|The Diamondbacks negotiated a trade to retain major league Rule 5 selection Brett Lorin, sending 20-year-old righthander Robby Rowland to the Pirates as compensation. Arizona promptly outrighted the 25-year-old Lorin to Double-A Mobile.
After acquiring the rights to Lorin, the Diamondbacks, remarkably, have retained their past four Rule 5 picks, a stretch that encompasses two general managers in Josh Byrnes and current head honcho Kevin Towers. A quick rundown: The D-backs kept lefty Joe Paterson, their 2010 selection, in the major league bullpen all of last season (and he struck out the only batter he faced in the Division Series); they retained 2009 pick Zach Kroenke, another lefty, for no compensation and carried him on the 40-man roster for two seasons; and they worked out a trade to keep catcher James Skelton, their 2008 selection, in the organization—though they released him a year after acquisition. Perhaps Arizona still feels lingering organizational guilt for losing Dan Uggla in the 2005 Rule 5 draft.

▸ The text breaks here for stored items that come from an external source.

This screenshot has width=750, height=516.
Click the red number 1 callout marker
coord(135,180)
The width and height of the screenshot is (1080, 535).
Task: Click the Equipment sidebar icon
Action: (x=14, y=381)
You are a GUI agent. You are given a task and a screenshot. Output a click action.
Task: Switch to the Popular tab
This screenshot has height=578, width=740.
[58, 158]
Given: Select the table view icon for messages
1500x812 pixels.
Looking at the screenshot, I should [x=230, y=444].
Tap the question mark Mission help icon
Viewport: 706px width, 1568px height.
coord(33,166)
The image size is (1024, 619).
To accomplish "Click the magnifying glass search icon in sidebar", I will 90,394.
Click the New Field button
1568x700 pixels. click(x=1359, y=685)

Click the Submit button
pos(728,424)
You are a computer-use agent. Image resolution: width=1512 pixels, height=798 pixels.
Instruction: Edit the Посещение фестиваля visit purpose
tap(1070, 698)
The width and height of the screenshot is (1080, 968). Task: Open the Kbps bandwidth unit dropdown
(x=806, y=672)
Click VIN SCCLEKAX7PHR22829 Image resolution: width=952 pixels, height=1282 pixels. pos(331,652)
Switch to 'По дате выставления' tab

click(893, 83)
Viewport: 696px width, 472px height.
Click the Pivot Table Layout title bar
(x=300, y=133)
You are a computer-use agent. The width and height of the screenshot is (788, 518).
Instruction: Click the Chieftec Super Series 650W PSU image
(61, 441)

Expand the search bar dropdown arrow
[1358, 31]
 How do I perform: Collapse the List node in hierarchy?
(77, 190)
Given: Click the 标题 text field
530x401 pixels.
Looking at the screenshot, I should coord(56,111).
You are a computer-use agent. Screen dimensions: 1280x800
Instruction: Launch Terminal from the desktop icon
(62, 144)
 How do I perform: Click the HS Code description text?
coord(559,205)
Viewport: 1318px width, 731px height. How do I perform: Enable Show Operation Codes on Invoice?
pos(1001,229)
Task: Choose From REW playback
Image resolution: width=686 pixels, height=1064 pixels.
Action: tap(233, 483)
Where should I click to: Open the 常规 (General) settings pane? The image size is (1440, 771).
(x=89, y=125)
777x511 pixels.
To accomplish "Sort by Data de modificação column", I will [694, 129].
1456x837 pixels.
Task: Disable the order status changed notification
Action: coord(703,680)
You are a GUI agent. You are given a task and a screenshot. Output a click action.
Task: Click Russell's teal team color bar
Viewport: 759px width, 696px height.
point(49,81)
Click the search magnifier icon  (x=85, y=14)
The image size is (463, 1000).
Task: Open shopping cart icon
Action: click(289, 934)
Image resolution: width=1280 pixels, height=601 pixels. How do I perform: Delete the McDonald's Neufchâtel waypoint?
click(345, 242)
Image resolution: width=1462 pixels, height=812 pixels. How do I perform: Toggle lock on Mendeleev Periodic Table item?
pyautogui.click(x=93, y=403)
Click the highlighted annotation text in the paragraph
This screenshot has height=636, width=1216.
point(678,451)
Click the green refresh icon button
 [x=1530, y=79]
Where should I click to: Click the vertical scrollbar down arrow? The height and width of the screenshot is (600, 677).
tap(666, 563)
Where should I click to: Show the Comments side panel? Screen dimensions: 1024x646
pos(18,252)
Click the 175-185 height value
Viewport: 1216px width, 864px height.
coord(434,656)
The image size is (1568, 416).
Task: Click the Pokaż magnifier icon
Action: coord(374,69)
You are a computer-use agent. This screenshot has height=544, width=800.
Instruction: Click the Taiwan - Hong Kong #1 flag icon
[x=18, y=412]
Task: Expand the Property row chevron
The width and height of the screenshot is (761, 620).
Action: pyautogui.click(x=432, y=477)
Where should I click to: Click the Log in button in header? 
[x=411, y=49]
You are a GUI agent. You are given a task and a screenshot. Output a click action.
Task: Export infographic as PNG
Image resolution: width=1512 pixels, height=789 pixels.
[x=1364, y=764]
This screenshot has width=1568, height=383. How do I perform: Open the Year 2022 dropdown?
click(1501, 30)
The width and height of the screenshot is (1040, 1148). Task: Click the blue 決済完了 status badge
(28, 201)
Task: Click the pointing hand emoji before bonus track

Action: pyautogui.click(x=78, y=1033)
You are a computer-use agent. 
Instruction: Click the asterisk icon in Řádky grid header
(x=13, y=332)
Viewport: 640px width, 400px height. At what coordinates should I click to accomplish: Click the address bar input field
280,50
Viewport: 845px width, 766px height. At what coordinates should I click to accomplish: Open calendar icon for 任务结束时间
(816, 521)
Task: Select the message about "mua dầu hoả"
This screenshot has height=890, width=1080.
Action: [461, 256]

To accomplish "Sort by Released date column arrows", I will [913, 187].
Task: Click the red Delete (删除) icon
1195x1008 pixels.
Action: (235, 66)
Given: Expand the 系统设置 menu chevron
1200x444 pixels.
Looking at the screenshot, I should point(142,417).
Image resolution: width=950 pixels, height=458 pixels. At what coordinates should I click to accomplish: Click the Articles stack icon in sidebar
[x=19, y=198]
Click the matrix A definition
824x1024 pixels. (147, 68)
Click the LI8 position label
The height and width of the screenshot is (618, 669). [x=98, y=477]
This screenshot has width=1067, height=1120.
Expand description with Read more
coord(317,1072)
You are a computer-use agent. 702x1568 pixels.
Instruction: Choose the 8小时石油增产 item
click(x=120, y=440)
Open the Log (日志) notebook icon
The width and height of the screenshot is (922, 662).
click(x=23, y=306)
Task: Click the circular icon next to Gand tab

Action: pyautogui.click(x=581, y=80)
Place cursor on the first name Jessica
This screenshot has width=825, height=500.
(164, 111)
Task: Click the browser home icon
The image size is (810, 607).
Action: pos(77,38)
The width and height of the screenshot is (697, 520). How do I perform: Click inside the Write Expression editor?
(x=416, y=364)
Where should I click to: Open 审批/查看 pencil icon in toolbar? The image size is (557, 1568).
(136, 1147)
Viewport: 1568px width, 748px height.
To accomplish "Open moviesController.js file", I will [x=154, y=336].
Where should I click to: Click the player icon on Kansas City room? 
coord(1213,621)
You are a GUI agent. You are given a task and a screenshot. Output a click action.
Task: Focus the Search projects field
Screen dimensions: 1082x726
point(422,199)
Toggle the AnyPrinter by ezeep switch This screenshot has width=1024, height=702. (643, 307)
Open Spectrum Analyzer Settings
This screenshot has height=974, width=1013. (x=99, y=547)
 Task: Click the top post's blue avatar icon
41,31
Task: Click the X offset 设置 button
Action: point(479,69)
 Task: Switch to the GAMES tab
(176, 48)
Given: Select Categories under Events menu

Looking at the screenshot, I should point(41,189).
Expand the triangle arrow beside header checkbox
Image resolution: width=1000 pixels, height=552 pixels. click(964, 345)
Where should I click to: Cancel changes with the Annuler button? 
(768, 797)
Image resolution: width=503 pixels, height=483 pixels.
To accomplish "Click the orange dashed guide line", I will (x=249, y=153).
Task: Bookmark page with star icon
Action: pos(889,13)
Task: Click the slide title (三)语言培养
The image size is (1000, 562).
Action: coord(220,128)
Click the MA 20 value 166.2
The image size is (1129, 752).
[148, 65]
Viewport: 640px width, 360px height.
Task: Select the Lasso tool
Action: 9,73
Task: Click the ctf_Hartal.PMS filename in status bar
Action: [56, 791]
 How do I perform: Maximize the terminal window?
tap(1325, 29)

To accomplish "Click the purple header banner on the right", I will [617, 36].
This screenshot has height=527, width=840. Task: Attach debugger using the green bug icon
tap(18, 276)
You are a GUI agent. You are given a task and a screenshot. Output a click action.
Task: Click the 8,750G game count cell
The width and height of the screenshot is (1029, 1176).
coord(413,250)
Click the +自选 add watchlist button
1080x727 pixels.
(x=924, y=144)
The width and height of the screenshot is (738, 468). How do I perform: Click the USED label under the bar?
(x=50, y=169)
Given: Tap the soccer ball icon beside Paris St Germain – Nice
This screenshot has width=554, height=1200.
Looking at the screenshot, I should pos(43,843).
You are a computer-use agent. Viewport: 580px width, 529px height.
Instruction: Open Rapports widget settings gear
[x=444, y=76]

The Pirates have received mostly positive results when buying low on pitchers with promise who have hit on hard times, pitchers like Rowland, a third-round pick out of high school in 2010 who has been hit hard in pro ball. For example, righthanders Joel Hanrahan, James McDonald and Charlie Morton cost very little to obtain, and that trio now constitutes Pittsburgh’s closer and top two starters. Likewise, lefty Jeff Locke joined the organization along with Morton in the 2009 Nate McLouth trade, and the 2006 second-rounder has pitched well enough in the high minors to suggest he’ll have a big league career. However, the book is still open on righty Tim Alderson, the 2007 first-round pick whom the Pirates acquired for Freddy Sanchez and who has spent the past three seasons marooned at Double-A Altoona.
|Robby Rowland, rhp
Born: Dec. 15, 1991 in Cloverdale, Calif.
Ht.: 6-6. Wt.: 205. Bats: B. Throws: R.
School: Cloverdale (Calif.) HS.
Career Transactions: Selected by Diamondbacks in third round of 2010 draft; signed June 17, 2010.
Rowland repeated the Rookie-level Pioneer League last season and owns a career 6-13, 7.01 record (1.60 WHIP) through 28 starts for Missoula. Take those numbers with at least a tiny grain of salt: The Osprey play in an extreme hitter’s park in the most extreme hitter’s league in the minors. (The Missoula team ERA is north of 5.00 over the past two seasons.) Rowland shows fine control of fairly ordinary stuff, but his tall, athletic frame and clean mechanics suggest he could develop into the next Brett Lorin—or perhaps more. He pitches at 88-92 mph but with solid sinking and tailing action, while his changeup (also referred to as a forkball in 2010) often shows plus tumbling action. His slider is ahead of his slow curveball, but both are fringy pitches now. Rowland’s father Rich, a catcher, spent parts of six seasons in the big leagues and his older brother Richie played in the Diamondbacks system in 2010.
|Brett Lorin, rhp
Born: March 31, 1987 in Fountain Valley, Calif.
Ht.: 6-7. Wt.: 245. Bats: L. Throws: R.
School: Long Beach State.
Career Transactions: Selected by Mariners in fifth round of 2008 draft; signed June 7, 2008 … Traded by Mariners with C Jeff Clement, SS Ronny Cedeno and RHPs Nathan Adcock and Aaron Pribanic to Pirates for RHP Ian Snell and SS Jack Wilson, July 29, 2009 … Selected by Diamondbacks from Pirates in Rule 5 major league draft, Dec. 8, 2011.
Lorin commands three pitches and could fit at the back of a rotation or in a middle-relief role. He sits 88-91 mph and hits both sides of the plate with his two-seam fastball, while mixing in sliders and changeups that flirt with being average pitches. Though old for the Florida State League last season as a 24 year old, Lorin performed well against the competition, finishing third in ERA (2.84) and WHIP (1.04) and fourth in opponent average (.230). He was especially sharp in eight relief appearances, notching a 29-4 K-BB ratio and allowing 24 hits in 32 innings.